=== EXTRACTED MATERIAL ===
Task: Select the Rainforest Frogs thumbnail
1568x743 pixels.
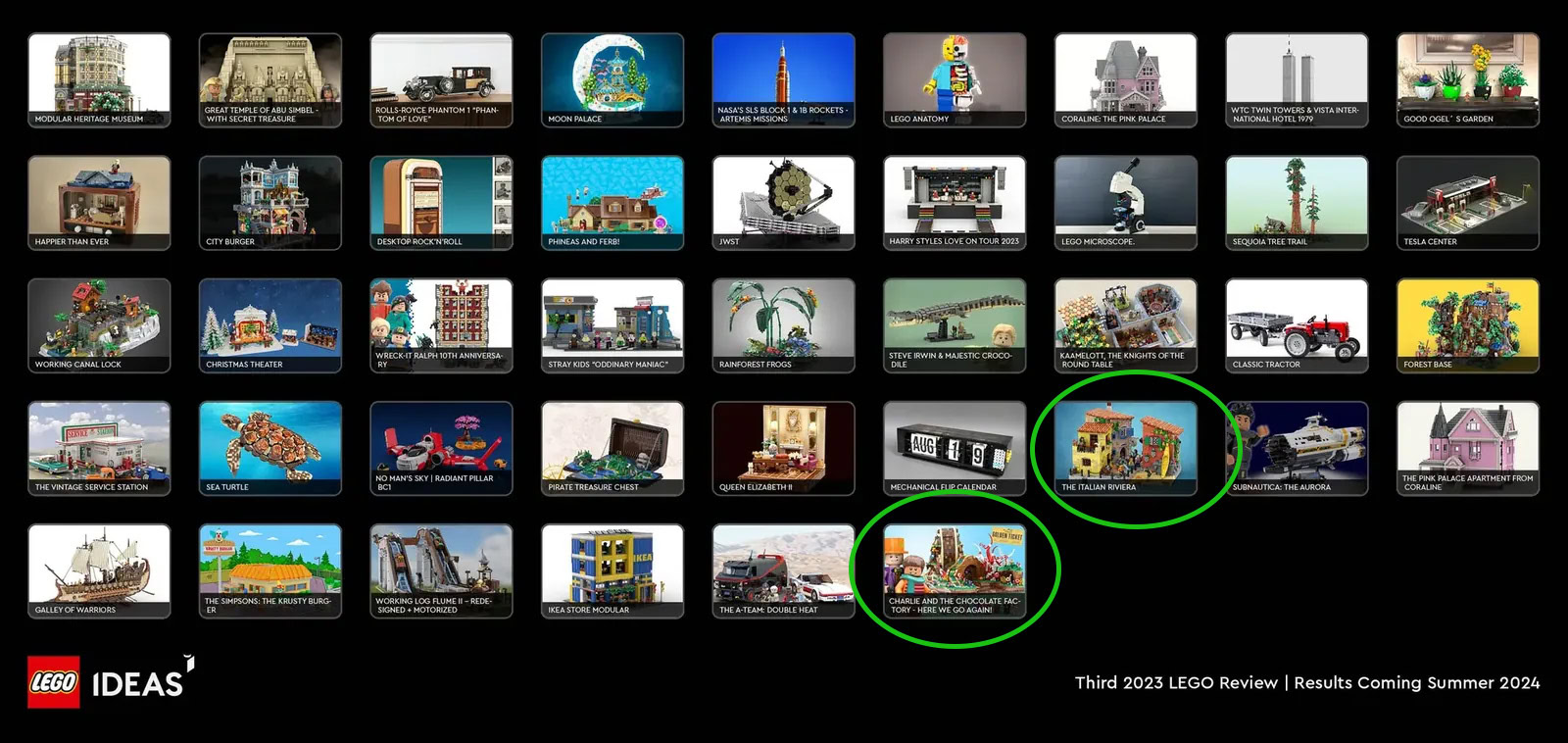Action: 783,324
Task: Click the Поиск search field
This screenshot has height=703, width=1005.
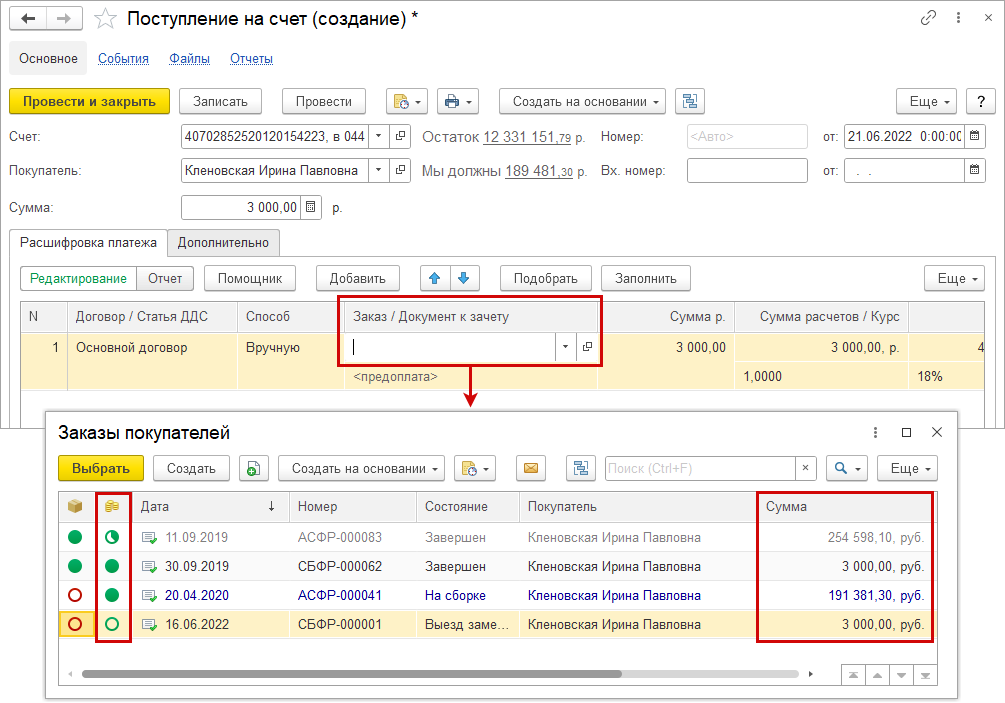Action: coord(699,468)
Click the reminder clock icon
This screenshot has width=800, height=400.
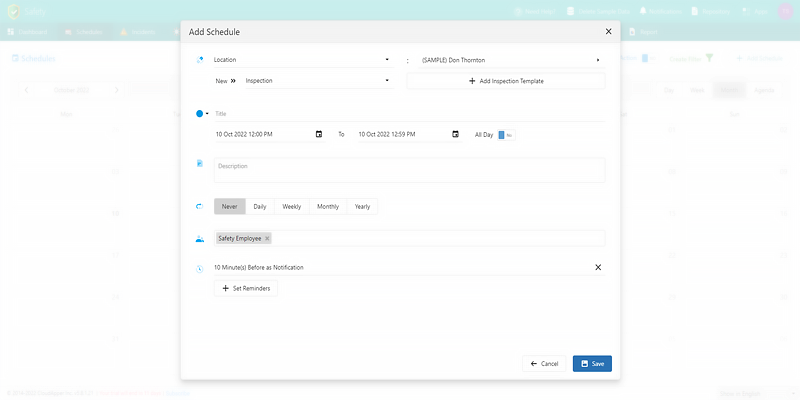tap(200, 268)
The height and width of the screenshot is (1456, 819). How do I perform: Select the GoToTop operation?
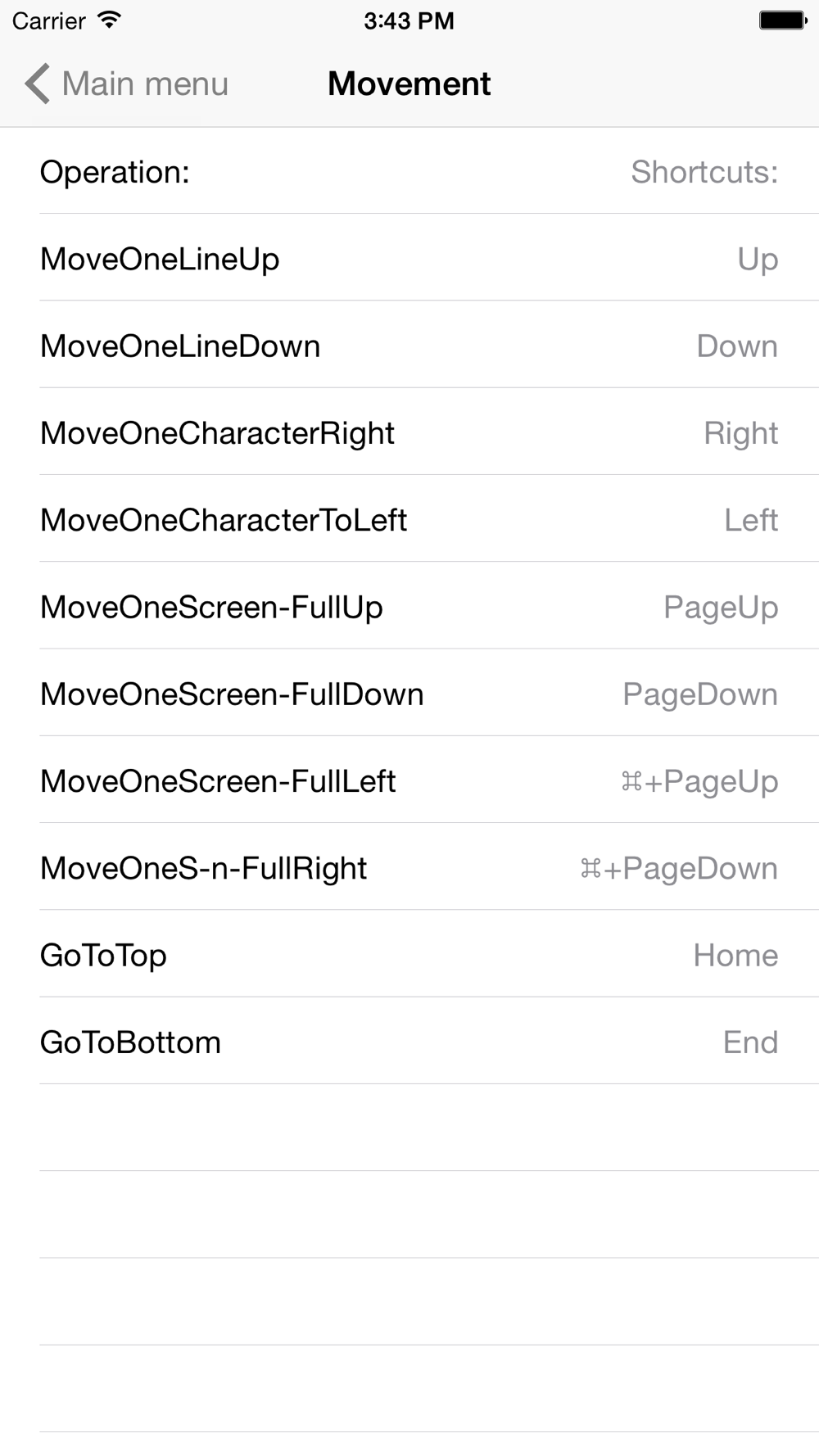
===
» PROBLEM REQUIREMENTS
Copy the entries precisely, images excluded.

» WRITTEN ANSWER
Task: Select the Rainforest Frogs thumbnail
1568x743 pixels.
Action: 783,324
Task: Click the Поиск search field
This screenshot has height=703, width=1005.
Action: coord(699,468)
Click the reminder clock icon
This screenshot has width=800, height=400.
tap(200, 268)
The height and width of the screenshot is (1456, 819). How do I perform: Select the GoToTop operation?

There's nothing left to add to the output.